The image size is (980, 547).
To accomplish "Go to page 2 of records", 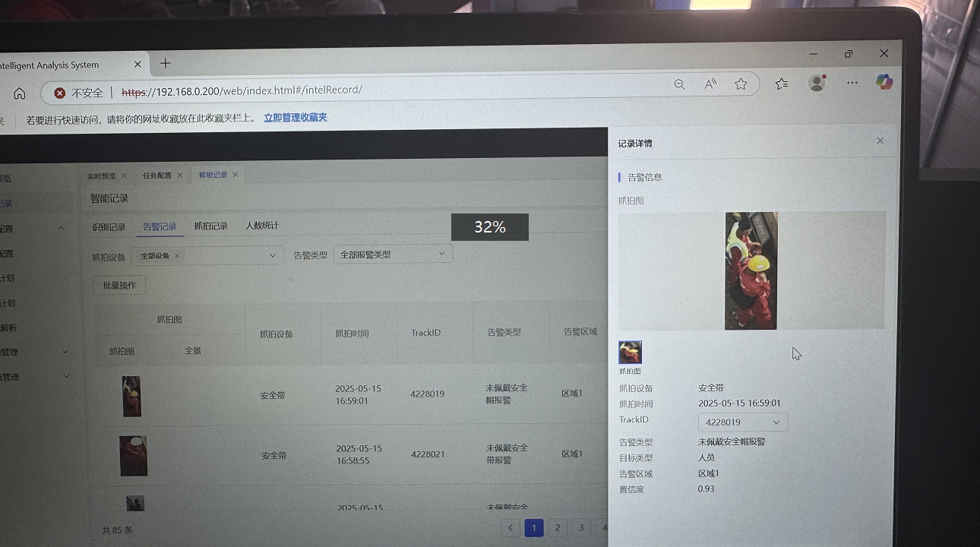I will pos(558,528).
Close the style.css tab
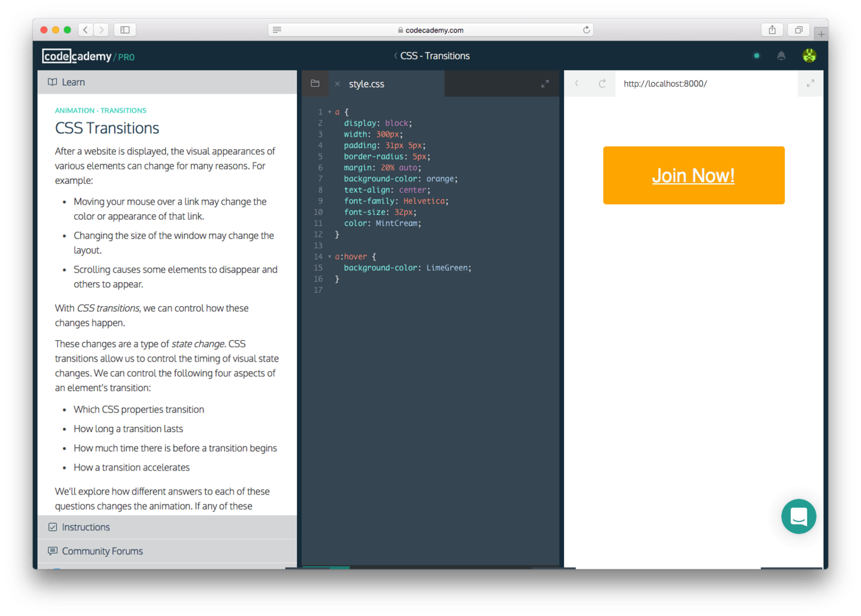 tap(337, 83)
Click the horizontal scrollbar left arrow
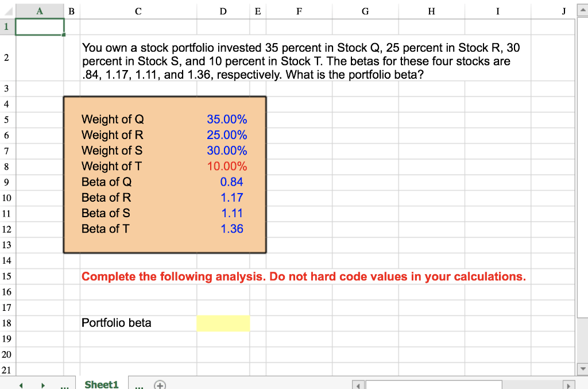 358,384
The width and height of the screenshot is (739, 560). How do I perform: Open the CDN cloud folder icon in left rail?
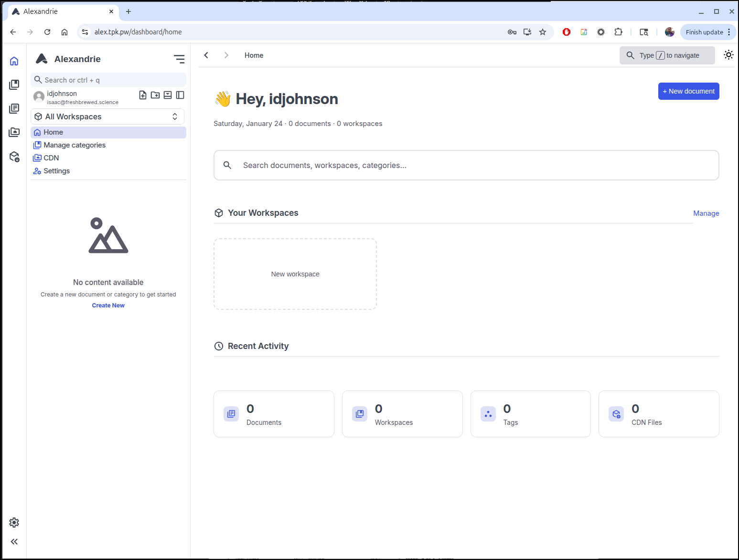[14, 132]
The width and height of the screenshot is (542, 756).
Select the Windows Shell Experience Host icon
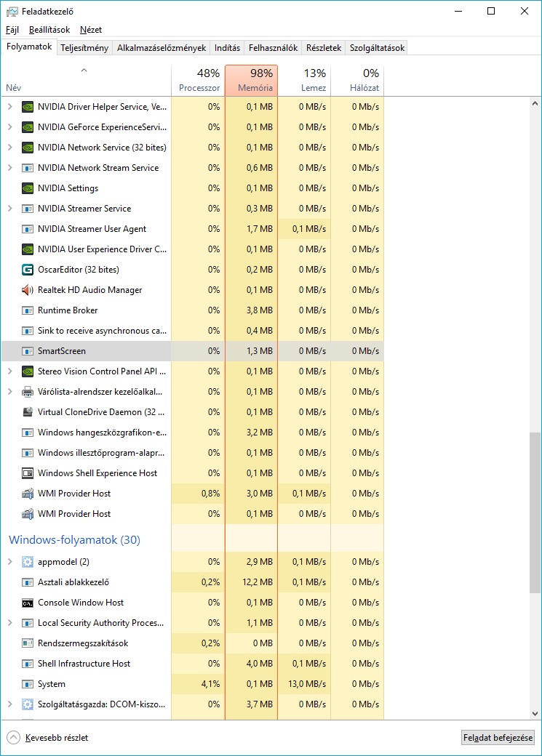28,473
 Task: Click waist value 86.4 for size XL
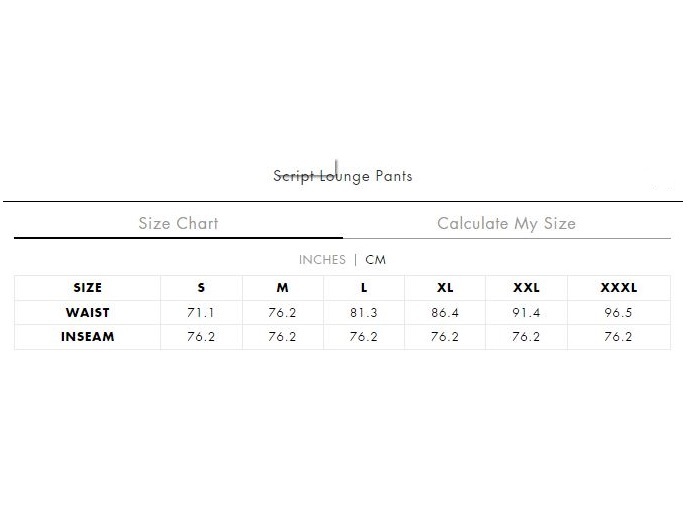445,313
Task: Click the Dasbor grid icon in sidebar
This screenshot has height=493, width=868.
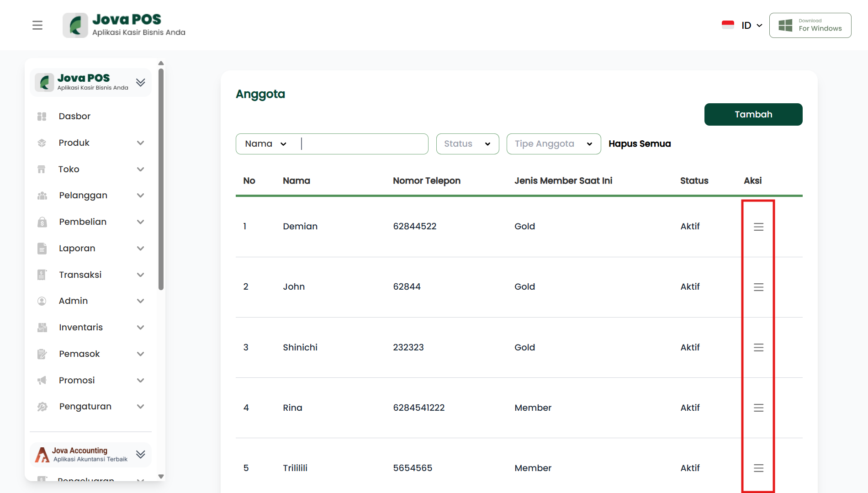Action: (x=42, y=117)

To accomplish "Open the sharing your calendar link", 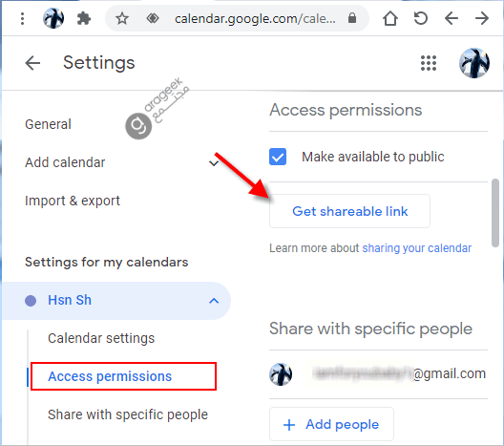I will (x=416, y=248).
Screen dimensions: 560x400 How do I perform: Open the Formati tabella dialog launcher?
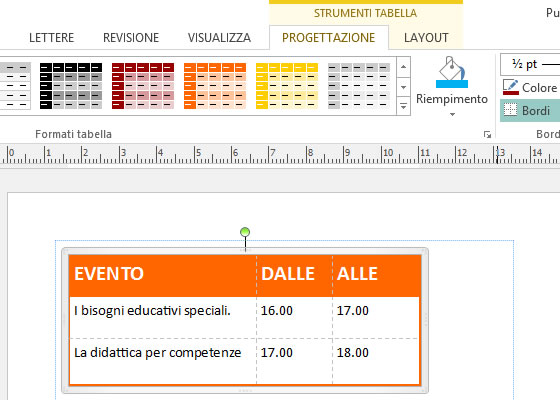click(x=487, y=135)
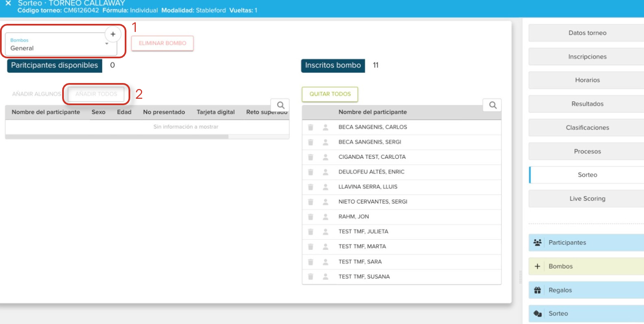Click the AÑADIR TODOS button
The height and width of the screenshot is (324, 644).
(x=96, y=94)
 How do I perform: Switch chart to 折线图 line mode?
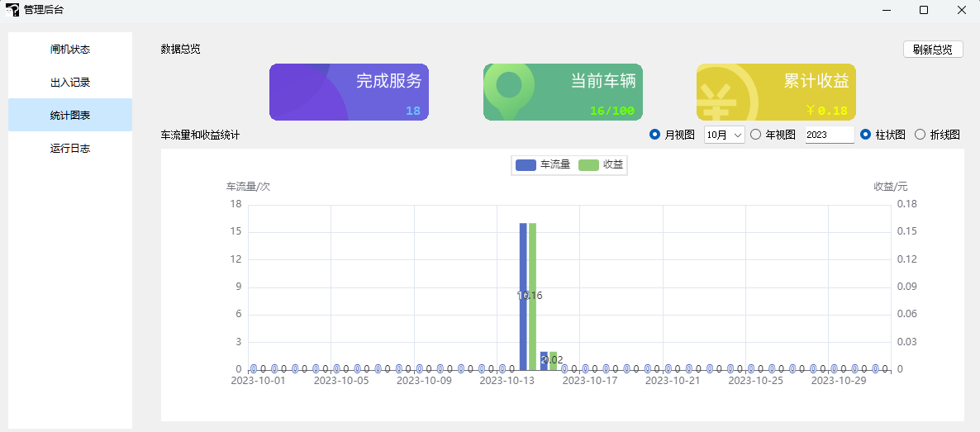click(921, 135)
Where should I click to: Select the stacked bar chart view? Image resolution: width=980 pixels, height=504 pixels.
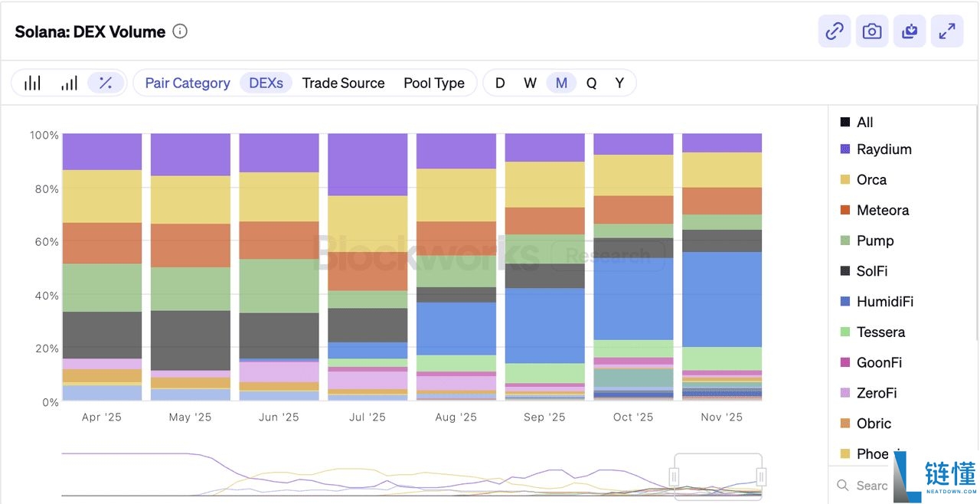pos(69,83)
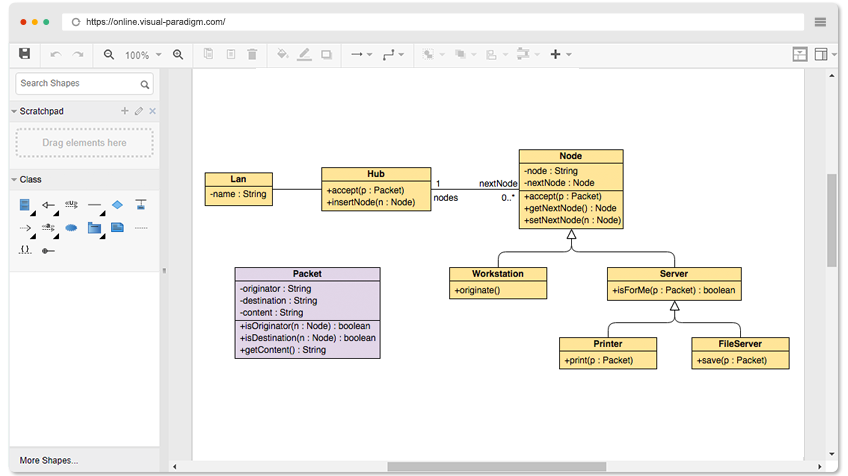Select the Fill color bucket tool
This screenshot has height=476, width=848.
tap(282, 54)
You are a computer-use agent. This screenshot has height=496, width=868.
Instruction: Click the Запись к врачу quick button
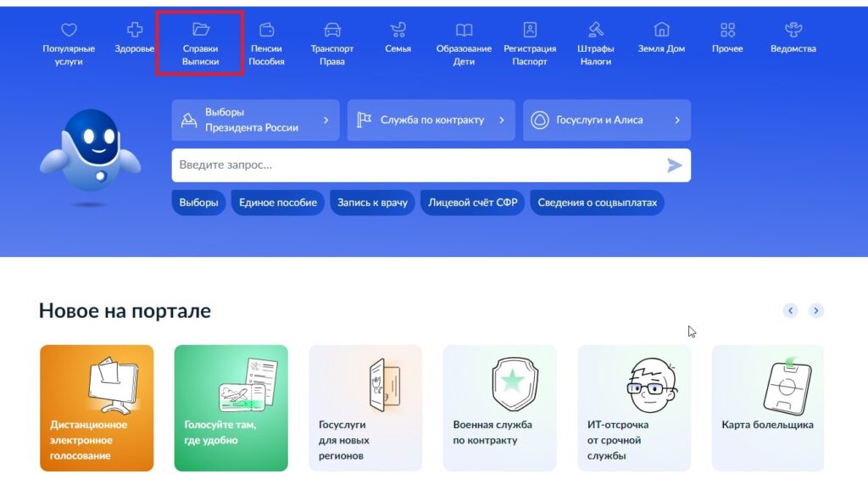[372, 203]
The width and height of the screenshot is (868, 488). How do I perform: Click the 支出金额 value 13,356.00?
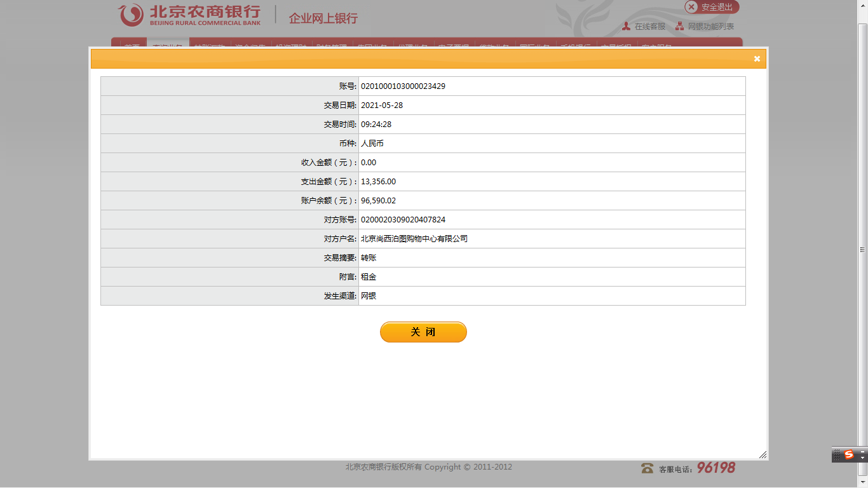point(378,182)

▶ [WORK TO BE COMPLETED] Starting at the line that holds "Screen dimensions: 560x400", reproduce each line through the last one of the listing, and nothing more; the pictures stay out.

▶ [ANSWER FOR THE TASK]
Screen dimensions: 560x400 How do I perform: Open the Formati tabella dialog launcher?
click(x=487, y=135)
Click the AÑADIR TODOS button
The height and width of the screenshot is (324, 644).
(x=96, y=94)
 How do I perform: Switch chart to 折线图 line mode?
click(921, 135)
Where should I click to: Select the stacked bar chart view? Image resolution: width=980 pixels, height=504 pixels.
pos(69,83)
Select the Fill color bucket tool
This screenshot has height=476, width=848.
tap(282, 54)
You are a computer-use agent. This screenshot has height=496, width=868.
Instruction: Click the Запись к врачу quick button
[372, 203]
The width and height of the screenshot is (868, 488). How do I perform: Click the 支出金额 value 13,356.00?
point(378,182)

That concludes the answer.